- _Work to complete_: Rewrite the lines below as a numbered list, dropping any blank lines.
>>>>
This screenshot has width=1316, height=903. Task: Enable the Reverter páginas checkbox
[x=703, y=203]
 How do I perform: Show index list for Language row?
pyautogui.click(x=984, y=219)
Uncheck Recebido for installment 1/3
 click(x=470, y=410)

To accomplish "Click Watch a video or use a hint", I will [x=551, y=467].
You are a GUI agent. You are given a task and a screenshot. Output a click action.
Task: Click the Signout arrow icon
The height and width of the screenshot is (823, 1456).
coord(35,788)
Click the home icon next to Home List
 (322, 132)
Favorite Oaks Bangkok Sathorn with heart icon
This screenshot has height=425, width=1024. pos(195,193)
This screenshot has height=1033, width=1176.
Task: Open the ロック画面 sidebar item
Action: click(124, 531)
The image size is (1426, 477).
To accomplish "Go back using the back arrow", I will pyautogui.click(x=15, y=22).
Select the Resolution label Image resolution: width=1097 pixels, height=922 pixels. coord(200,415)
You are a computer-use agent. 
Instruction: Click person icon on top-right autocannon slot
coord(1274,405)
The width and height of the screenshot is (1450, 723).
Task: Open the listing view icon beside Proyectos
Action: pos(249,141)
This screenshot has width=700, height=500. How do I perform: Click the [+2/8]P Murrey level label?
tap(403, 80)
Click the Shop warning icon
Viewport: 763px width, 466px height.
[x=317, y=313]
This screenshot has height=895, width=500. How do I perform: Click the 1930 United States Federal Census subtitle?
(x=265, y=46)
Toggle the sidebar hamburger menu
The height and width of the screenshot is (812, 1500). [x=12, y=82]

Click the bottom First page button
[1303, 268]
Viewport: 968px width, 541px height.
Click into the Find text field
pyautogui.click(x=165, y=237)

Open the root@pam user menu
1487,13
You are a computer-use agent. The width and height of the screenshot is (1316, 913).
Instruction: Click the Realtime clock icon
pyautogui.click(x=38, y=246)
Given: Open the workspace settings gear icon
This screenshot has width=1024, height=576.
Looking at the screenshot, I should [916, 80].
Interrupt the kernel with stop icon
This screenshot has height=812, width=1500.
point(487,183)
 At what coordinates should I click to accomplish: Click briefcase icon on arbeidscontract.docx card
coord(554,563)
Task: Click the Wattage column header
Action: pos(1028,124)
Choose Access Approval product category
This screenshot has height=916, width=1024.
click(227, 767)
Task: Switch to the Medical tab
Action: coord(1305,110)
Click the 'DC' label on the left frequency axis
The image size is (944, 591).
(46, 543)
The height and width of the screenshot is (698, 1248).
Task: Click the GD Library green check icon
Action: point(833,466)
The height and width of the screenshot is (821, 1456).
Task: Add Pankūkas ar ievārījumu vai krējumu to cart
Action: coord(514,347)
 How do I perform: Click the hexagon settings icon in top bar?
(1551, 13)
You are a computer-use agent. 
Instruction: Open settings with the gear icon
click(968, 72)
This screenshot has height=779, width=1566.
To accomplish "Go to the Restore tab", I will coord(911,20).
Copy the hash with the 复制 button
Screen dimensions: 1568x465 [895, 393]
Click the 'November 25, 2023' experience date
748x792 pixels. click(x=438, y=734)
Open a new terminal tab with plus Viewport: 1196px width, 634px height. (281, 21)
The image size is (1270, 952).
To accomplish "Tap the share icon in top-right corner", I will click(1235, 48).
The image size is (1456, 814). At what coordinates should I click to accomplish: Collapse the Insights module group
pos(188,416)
<<<<
- _Full response_:
1. This screenshot has width=1316, height=903. Task: Enable the Reverter páginas checkbox
2. [x=703, y=203]
3.  How do I perform: Show index list for Language row?
4. pyautogui.click(x=984, y=219)
5. Uncheck Recebido for installment 1/3
6.  click(x=470, y=410)
7. To accomplish "Click Watch a video or use a hint", I will [x=551, y=467].
8. You are a GUI agent. You are given a task and a screenshot. Output a click action.
9. Task: Click the Signout arrow icon
10. The height and width of the screenshot is (823, 1456).
11. coord(35,788)
12. Click the home icon next to Home List
13.  (322, 132)
14. Favorite Oaks Bangkok Sathorn with heart icon
15. This screenshot has height=425, width=1024. pos(195,193)
16. This screenshot has height=1033, width=1176.
17. Task: Open the ロック画面 sidebar item
18. Action: click(124, 531)
19. The image size is (1426, 477).
20. To accomplish "Go back using the back arrow", I will pyautogui.click(x=15, y=22).
21. Select the Resolution label Image resolution: width=1097 pixels, height=922 pixels. coord(200,415)
22. You are a computer-use agent. 
23. Instruction: Click person icon on top-right autocannon slot
24. coord(1274,405)
25. The width and height of the screenshot is (1450, 723).
26. Task: Open the listing view icon beside Proyectos
27. Action: pos(249,141)
28. This screenshot has width=700, height=500. How do I perform: Click the [+2/8]P Murrey level label?
29. tap(403, 80)
30. Click the Shop warning icon
31. Viewport: 763px width, 466px height.
32. [x=317, y=313]
33. This screenshot has height=895, width=500. How do I perform: Click the 1930 United States Federal Census subtitle?
34. (x=265, y=46)
35. Toggle the sidebar hamburger menu
36. The height and width of the screenshot is (812, 1500). [x=12, y=82]
37. Click the bottom First page button
38. [1303, 268]
39. Viewport: 968px width, 541px height.
40. Click into the Find text field
41. pyautogui.click(x=165, y=237)
42. Open the root@pam user menu
43. 1487,13
44. You are a computer-use agent. The width and height of the screenshot is (1316, 913).
45. Instruction: Click the Realtime clock icon
46. pyautogui.click(x=38, y=246)
47. Given: Open the workspace settings gear icon
48. This screenshot has width=1024, height=576.
49. Looking at the screenshot, I should [916, 80].
50. Interrupt the kernel with stop icon
51. This screenshot has height=812, width=1500.
52. point(487,183)
53.  At what coordinates should I click to accomplish: Click briefcase icon on arbeidscontract.docx card
54. coord(554,563)
55. Task: Click the Wattage column header
56. Action: pos(1028,124)
57. Choose Access Approval product category
58. This screenshot has height=916, width=1024.
59. click(227, 767)
60. Task: Switch to the Medical tab
61. Action: coord(1305,110)
62. Click the 'DC' label on the left frequency axis
63. The image size is (944, 591).
64. (46, 543)
65. The height and width of the screenshot is (698, 1248).
66. Task: Click the GD Library green check icon
67. Action: point(833,466)
68. The height and width of the screenshot is (821, 1456).
69. Task: Add Pankūkas ar ievārījumu vai krējumu to cart
70. Action: coord(514,347)
71.  How do I perform: Click the hexagon settings icon in top bar?
72. (1551, 13)
73. You are a computer-use agent. 
74. Instruction: Open settings with the gear icon
75. click(968, 72)
76. This screenshot has height=779, width=1566.
77. To accomplish "Go to the Restore tab", I will coord(911,20).
78. Copy the hash with the 复制 button
79. Screen dimensions: 1568x465 [895, 393]
80. Click the 'November 25, 2023' experience date
81. 748x792 pixels. click(x=438, y=734)
82. Open a new terminal tab with plus Viewport: 1196px width, 634px height. (281, 21)
83. The image size is (1270, 952).
84. To accomplish "Tap the share icon in top-right corner", I will click(1235, 48).
85. The image size is (1456, 814). At what coordinates should I click to accomplish: Collapse the Insights module group
86. pos(188,416)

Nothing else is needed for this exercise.